The distinct properties of collagen fibres, as well as their extensive occurrence and relatively easy accessibility, continue to gain the attention of biomedical researchers from numerous fields [442–444]. Polymeric electrospun fibres are currently being used for the differentiation of numerous cell types such as fibroblasts, osteoblasts, chondrocytes, and endothelial cells due to their unique physical features [445–448]. However, cell growth and tissue formation were typically limited to the surfaces of electrospun substrates [449–454]. Synthetic polymers (PCL) can be functionalised with natural polymers (collagen) using a variety of methods, such as simple blending or particular surface modification [455–460].
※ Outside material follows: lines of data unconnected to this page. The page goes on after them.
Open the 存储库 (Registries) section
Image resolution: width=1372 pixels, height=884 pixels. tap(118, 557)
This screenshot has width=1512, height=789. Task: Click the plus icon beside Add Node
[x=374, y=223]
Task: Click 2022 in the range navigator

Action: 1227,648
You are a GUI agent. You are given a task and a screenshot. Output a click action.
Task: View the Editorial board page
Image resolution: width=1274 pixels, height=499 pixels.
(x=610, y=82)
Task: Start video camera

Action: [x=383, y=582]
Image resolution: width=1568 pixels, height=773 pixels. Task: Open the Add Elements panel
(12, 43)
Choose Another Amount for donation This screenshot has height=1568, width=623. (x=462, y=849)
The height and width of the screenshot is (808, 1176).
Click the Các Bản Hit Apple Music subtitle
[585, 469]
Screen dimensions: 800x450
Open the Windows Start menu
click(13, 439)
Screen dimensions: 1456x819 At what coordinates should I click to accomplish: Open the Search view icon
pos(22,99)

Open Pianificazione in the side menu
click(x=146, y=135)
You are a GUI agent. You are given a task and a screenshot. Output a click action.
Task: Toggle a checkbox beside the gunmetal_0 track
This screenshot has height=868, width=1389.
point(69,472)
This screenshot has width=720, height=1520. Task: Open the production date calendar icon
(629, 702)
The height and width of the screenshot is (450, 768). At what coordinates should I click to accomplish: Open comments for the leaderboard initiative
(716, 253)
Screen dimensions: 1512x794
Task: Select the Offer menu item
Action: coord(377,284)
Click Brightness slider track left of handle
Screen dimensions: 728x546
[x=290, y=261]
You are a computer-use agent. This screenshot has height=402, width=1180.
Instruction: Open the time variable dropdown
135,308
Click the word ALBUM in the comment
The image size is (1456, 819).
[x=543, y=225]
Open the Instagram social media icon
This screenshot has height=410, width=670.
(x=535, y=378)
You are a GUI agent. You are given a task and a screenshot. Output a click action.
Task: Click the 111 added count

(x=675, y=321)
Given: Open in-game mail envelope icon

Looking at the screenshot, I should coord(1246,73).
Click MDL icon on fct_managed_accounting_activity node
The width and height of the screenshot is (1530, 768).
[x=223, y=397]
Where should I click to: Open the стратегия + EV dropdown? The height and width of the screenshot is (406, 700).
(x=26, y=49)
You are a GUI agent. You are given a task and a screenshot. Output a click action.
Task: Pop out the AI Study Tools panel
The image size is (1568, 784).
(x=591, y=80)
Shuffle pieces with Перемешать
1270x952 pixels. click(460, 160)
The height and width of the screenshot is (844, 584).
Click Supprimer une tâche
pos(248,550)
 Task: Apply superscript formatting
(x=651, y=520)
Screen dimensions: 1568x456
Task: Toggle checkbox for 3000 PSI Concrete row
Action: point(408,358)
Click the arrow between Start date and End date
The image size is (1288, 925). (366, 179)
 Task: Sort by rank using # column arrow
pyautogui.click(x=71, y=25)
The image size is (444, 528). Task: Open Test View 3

For instance, Ekaputra et al. [169] developed a scaffold mesh consisting of PCL–collagen binary polymer system for vascularisation applications. This strategy allows the loading and release of angiogenic growth factors, such as vascular endothelial growth factor (VEGF) and platelet derived growth factor (PDGF) in an electrospun tissue engineering construct that allowed for the recapitulation of primitive endothelial plexus throughout its structure, demonstrating its potential as a totally vascularised 3D scaffold. When compared to PCL fibres alone, meshes constructed of sub-micron sized PCL–collagen fibres have previously shown better adhesion, proliferation and osteogenic potential of bone marrow derived MSC [461]. Furthermore, PCL possesses adequate mechanical characteristics to perform as a tracheal substitute and a slow rate of biodegradation in vivo, which can help overcome drawbacks such as postoperative tracheal softening, and re-stenosis that are associated with rapid deterioration [462–466]. Integrating scaffold materials to manufacture a tracheal construct could be beneficial since one material can offer mechanical integrity, while the other could provide a biocompatible and chondrogenic environment for cells, resulting in a biomimetic design.

Regrettably, the hydrophobicity and lack of porosity of PCL limit its use in tracheal cartilage formation. On the other hand, collagen is a major component of cartilage tissue, it is particularly hydrophilic, and so has the potential to mitigate for PCL’s restrictions in composite materials in terms of cell detachment, proliferation, and chondrogenesis [467,468]. She et al. [168] demonstrated that by using a 3D-printed PCL framework and embedded collagen, a biomimetic tracheal scaffold with a differentiated structure can match both the anatomy and mechanical features of the native trachea [469]. As a result, the PCL scaffold demonstrated reduced cell affinity than the collagen scaffold, which had greater cell affinity [470]. These findings revealed that by using a binary polymer system of PCL and collagen, the differences between the two scaffolds can be exploited to mimic the mechanical properties of the original trachea, while also promoting biomimetic anatomy creation with cartilage rings alternated with PCL ring’s structure. Experiments showed that this polymer blend combination can be used to repair a long-segment tracheal fracture [168].

PEG/PEO

PEG/PEO–PLGA

PEG, also known as PEO, is a versatile, thermoplastic, and crystalline polymer with the general formula (–O–CH₂–CH₂–)_n [471]. PEG polymers typically have molecular weights less than 20,000 gmol⁻¹, whereas PEO polymers have higher molecular weights [472]. Studies have shown that PEG/PEO is soluble in water, ethanol, acetonitrile, benzene, and dichloromethane, but insoluble in diethyl aether and hexane [472]. Moreover, PEO is a non-toxic polymer that is colourless, odourless, and resistant to heat and hydrolysis. It also works as an inert substance to many chemical reagents. PEO is a promising option for biomedical applications, particularly as scaffolds in tissue engineering [473] and biocompatible coatings [474–476], due to its biocompatibility and non-immunogenicity, as well as fascinating physicochemical characteristics. PEO can be integrated with other polymers to improve its properties as a potential biomaterial [477].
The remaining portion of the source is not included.